China's Belt and Road Initiative, first announced in 2013 under Chinese President Xi Jinping, aims to build ports, roads and railways to create new trade corridors linking China to Africa and the rest of Eurasia. The Chinese-funded, cross-continental infrastructure initiative has been seen as an extension of the country's sharp ascent to global power.

Officials described the global infrastructure pitch not as a confrontation with China, but as an alternative path.

"This is not about making countries choose between us and China. This is about offering an affirmative, alternative vision and approach that they would want to choose," the first administration official said.

Read more about the initiative here.

12:59 p.m. ET, June 12, 2021

Biden is meeting with the Queen at Windsor Castle tomorrow. Here's what to expect at the event.  

From CNN's Max Foster and Lauren Said-Moorhouse

Queen Elizabeth II attends a military ceremony at Windsor Castle in England on June 12.
Queen Elizabeth II attends a military ceremony at Windsor Castle in England on June 12. Chris Jackson/Getty Images

The second day of the G7 summit is still underway, but attention is starting to turn to US President Joe Biden's meeting with the Queen tomorrow before he departs for Brussels for the NATO summit.

Biden is in for quite a treat when he and his wife, "Jill from Philly," stop by Windsor Castle Sunday.

To welcome the 46th President, Elizabeth is treating him to an honor guard formed of the Grenadier Guards in the castle's famous quad, Buckingham Palace has announced.
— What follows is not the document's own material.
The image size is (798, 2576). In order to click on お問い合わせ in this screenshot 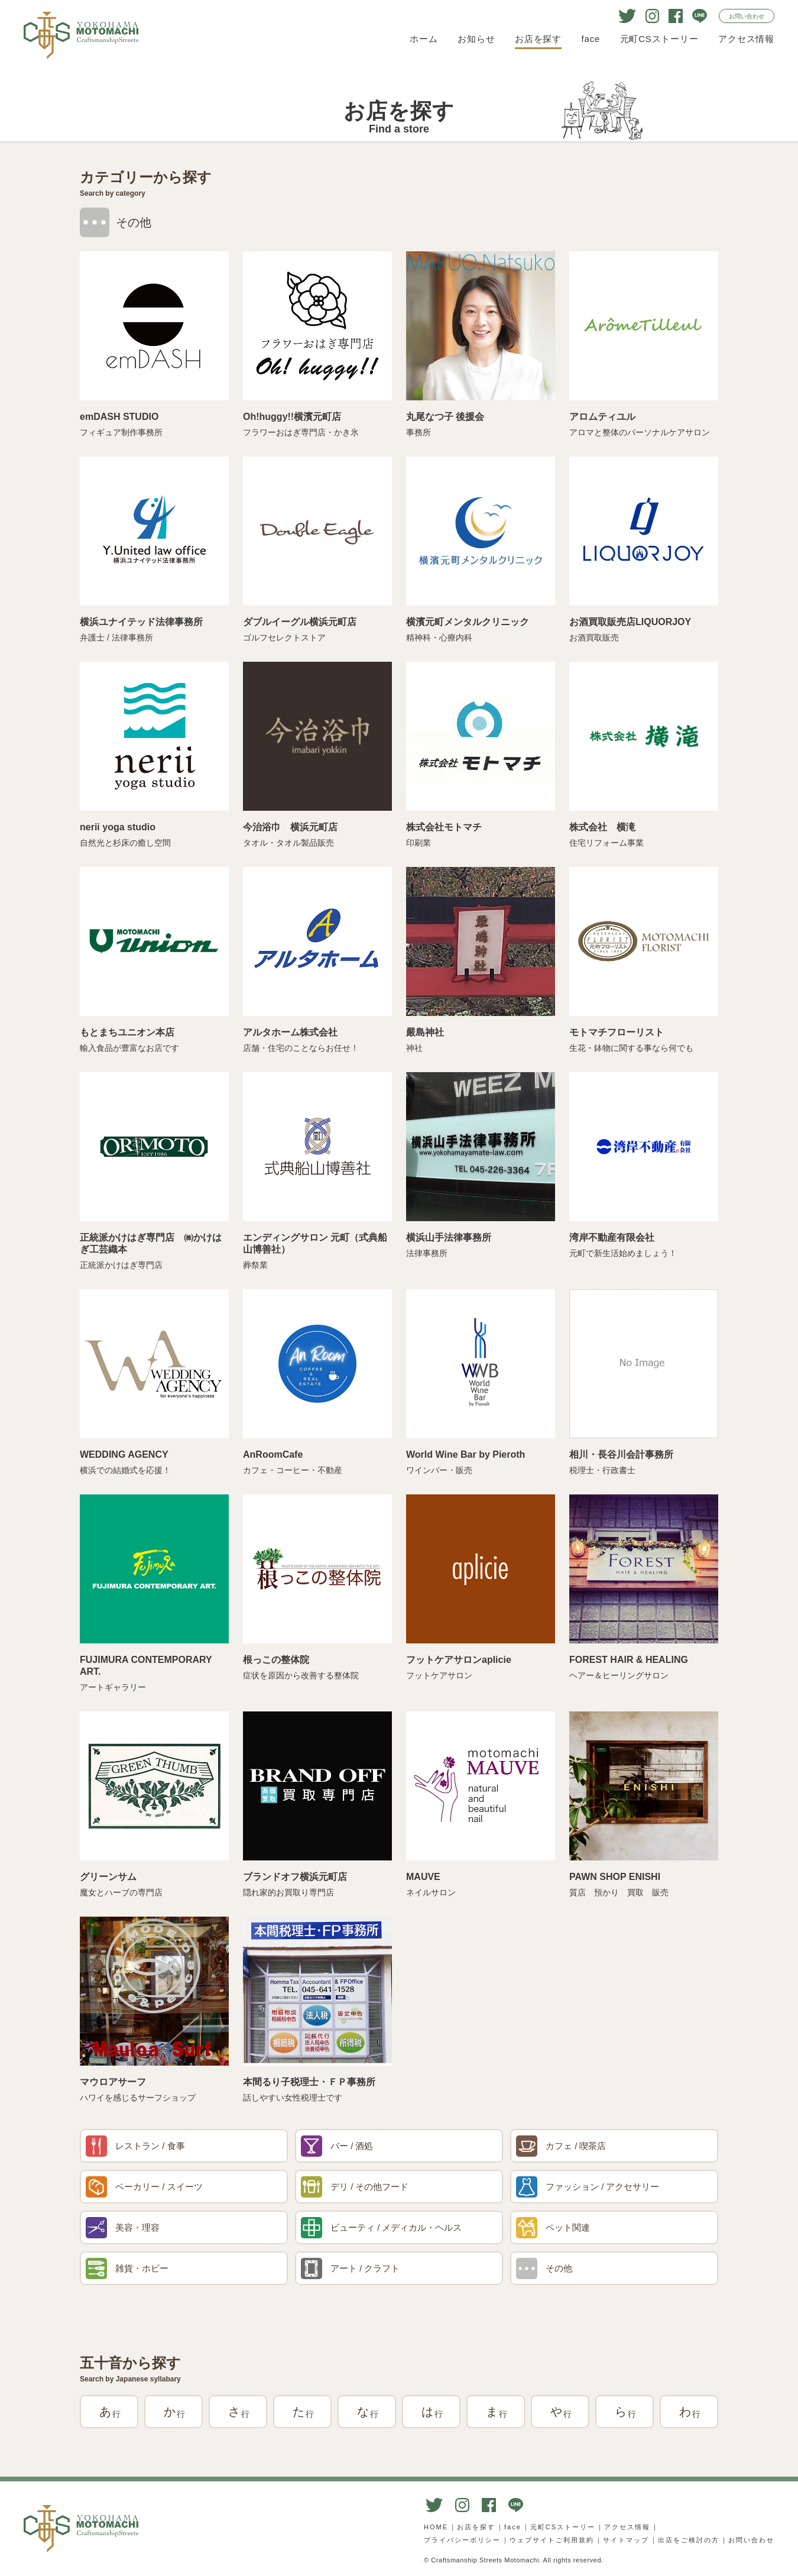, I will do `click(746, 16)`.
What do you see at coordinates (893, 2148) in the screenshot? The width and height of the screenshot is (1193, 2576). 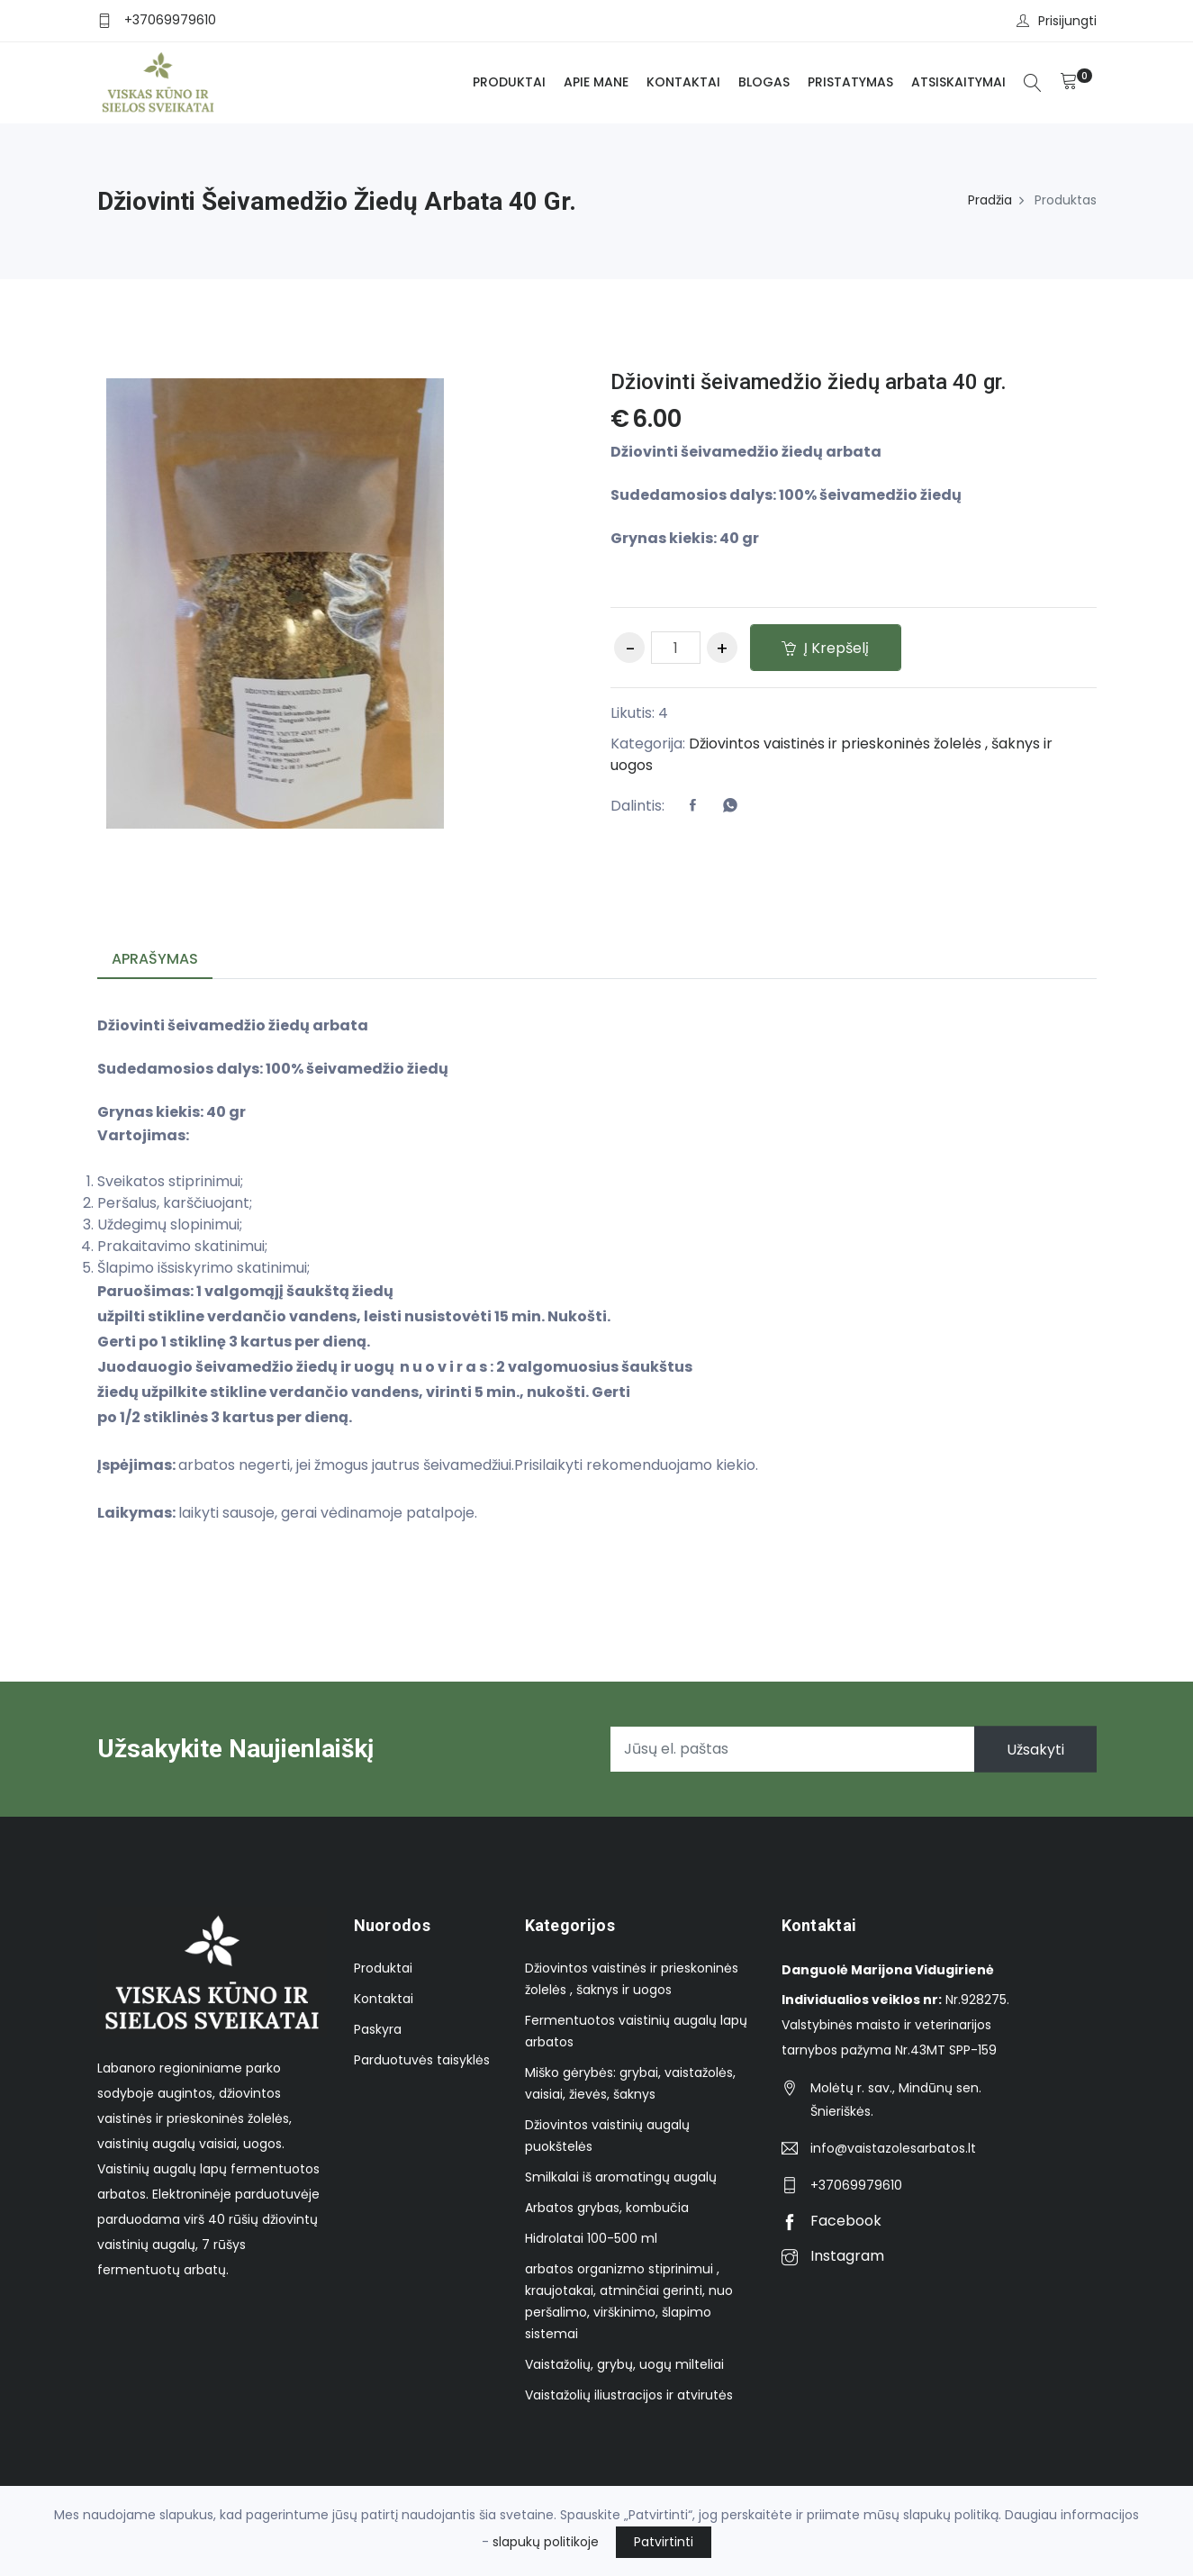 I see `info@vaistazolesarbatos.lt` at bounding box center [893, 2148].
The guards — one of the British Army's longest-serving units — will give a Royal Salute, and the US National Anthem will be played.

The Queen has hosted four other presidents at Windsor:

  • Trump in 2018
  • Obama in 2016
  • George W. Bush in 2008
  • Reagan back in 1982

The President will then inspect the troops before rejoining the Queen and first lady to watch the military march-past. Afterward, the group will head into the castle for tea. During our chat with Prince Edward, he discussed the opportunity Biden has in meeting his mother and how others have reacted to spending time with her.

"When you meet somebody who's had that level of personal experience and knowledge, it's, I mean, sometimes, it's funny and can slightly over-awe some people," the 57-year-old mused. "And I think most people can leave wishing that they'd had a little bit longer. That's usually the response — just so would've liked to have had a little bit longer, because that was fascinating."

Ahead of the weekend's big meeting, the royals undertook something of a charm offensive at the G7 in Cornwall. The Queen, Prince Charles and Camilla, as well as William and Catherine, descended upon the summit for a reception at the world-famous Eden Project, a striking collection of biomes, one of which is home to the largest indoor rainforest on Earth.